Le boulot majeur d’un étudiant, parmi quelques autres, est d’avoir des idées. Et quand celles-ci ne viennent pas, souvent dans les moments où l’appel se fait le plus criant, la panne est critique. Résolution de problèmes, association de concepts, argumentation, inventions, arrêtons de sous-estimer l’importance de l’idée, au profit de quelques récitations sans cognition. Car si la récitation peut nous sortir de quelques mauvais pas, sans l’idée, personne n’ira bien loin et le travail produit souffrira de sa pauvreté, avant de s’essouffler.

Je ne pousse pas le topo plus loin. Vous connaissez. Alors page blanche, manque d’inspiration et néant de créativité : quels remèdes à ce jus créatif étouffé ?
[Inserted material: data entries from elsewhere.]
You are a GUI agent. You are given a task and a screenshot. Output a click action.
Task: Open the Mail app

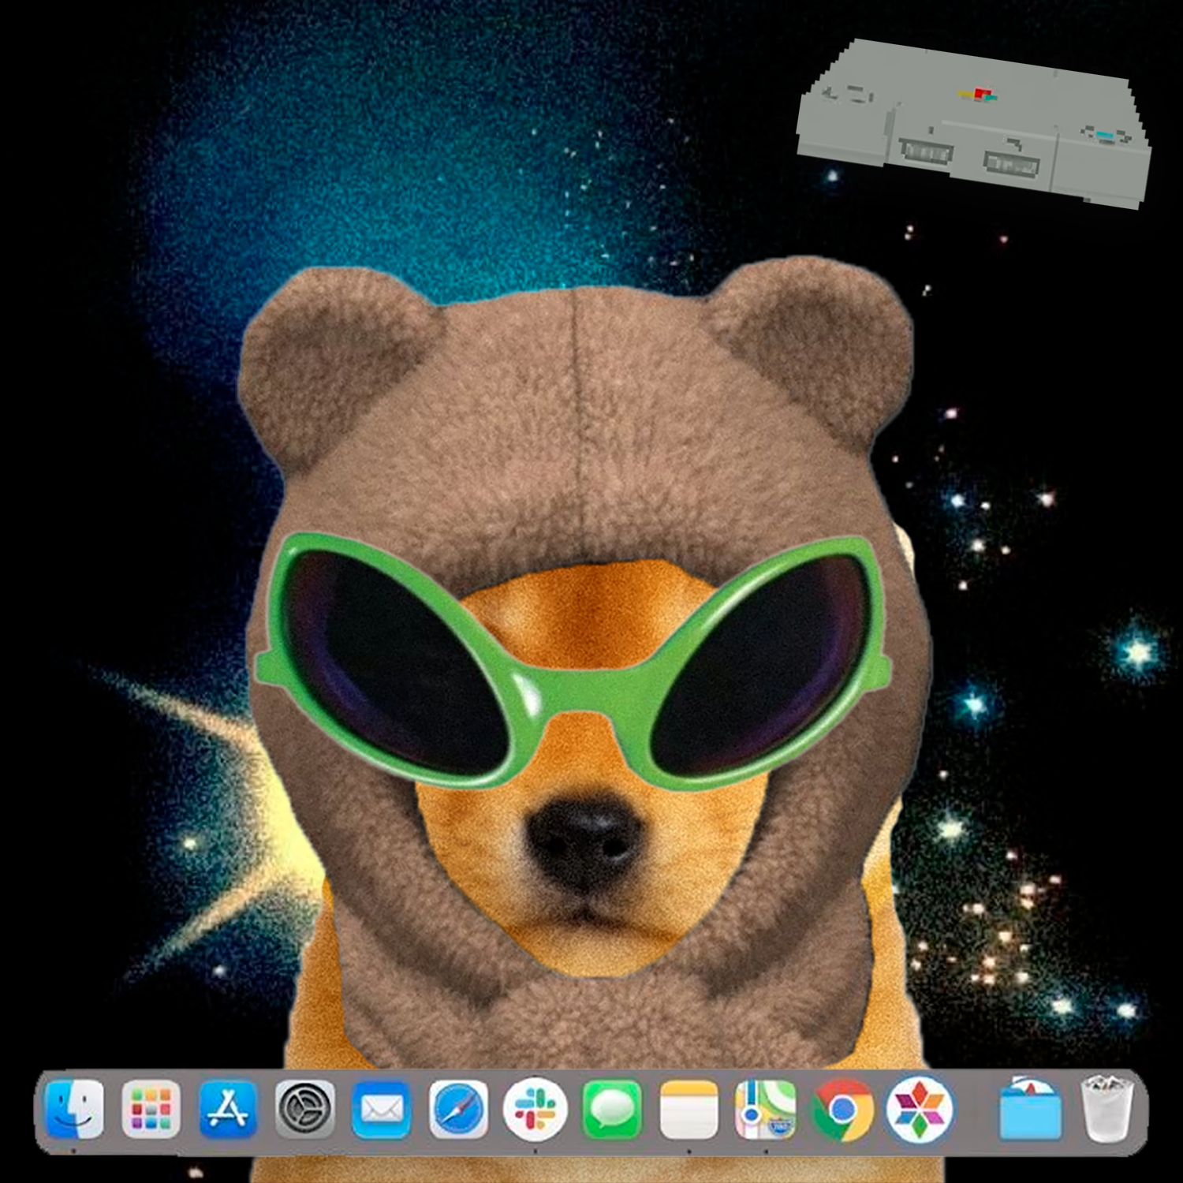382,1110
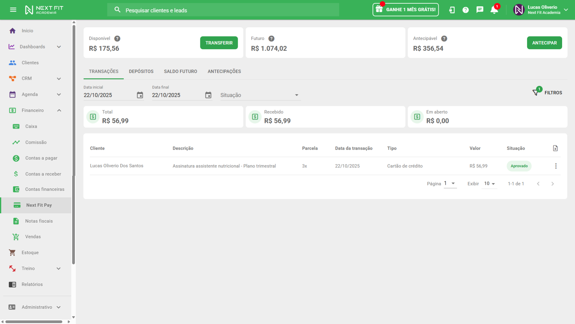
Task: Show help tooltip for Antecipável balance
Action: tap(444, 38)
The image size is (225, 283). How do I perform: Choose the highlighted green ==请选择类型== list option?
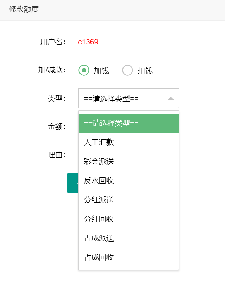pos(128,123)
#Mieux que les vidéos de chats

Commençons par une question : à quel point votre esprit est-il occupé du sujet de vos études ? Lesdites études peuvent être universitaires ou s’affranchir de tout cadre académique, n’être qu’une simple considération d’ordre personnelle ou s’agir d’un grand problème mathématique, dans tous ces cas, les points développés dans ce billet restent valables. Il est une évidence rarement admise : avoir des idées sur un sujet requiert de penser souvent à ce sujet, qu’il tourne en boucle dans votre tête. Une sorte de veille permanente, qui peut tout à fait bien être inconsciente et par laquelle l’esprit se tient prêt à saisir toute nouvelle information pour la connecter à d’autres déjà à sa disposition et ainsi en créer de nouvelles qui participent de la résolution du problème posé.

Comment parvenir à cela ?

Illustrons par une première histoire. Il était un problème mathématique … duquel je me limiterai à dire que, grosso modo, il existe un système de nombres – les nombres complexes – qui apparait comme un bon moyen de représenter des points sur un plan et que quelques mathématiciens au XIXème siècle se sont demandé s’il n’était pas possible de développer un système similaire qui accomplisse la même prouesse mais dans l’espace à trois dimensions. Un sacré problème, croyez-moi ! Sir William Hamilton, président de l’Académie Royale Irlandaise était l’un de ces mathématiciens. Ce fut d’ailleurs là l’objet d’une des plus grandes recherches de sa vie, à tel point que 10 ans de celle-ci y furent consacrés et qu’arrivé une période, en octobre 1843, l’obsession était telle qu’il la partageait tous les matins au petit déjeuner, avec ses fils.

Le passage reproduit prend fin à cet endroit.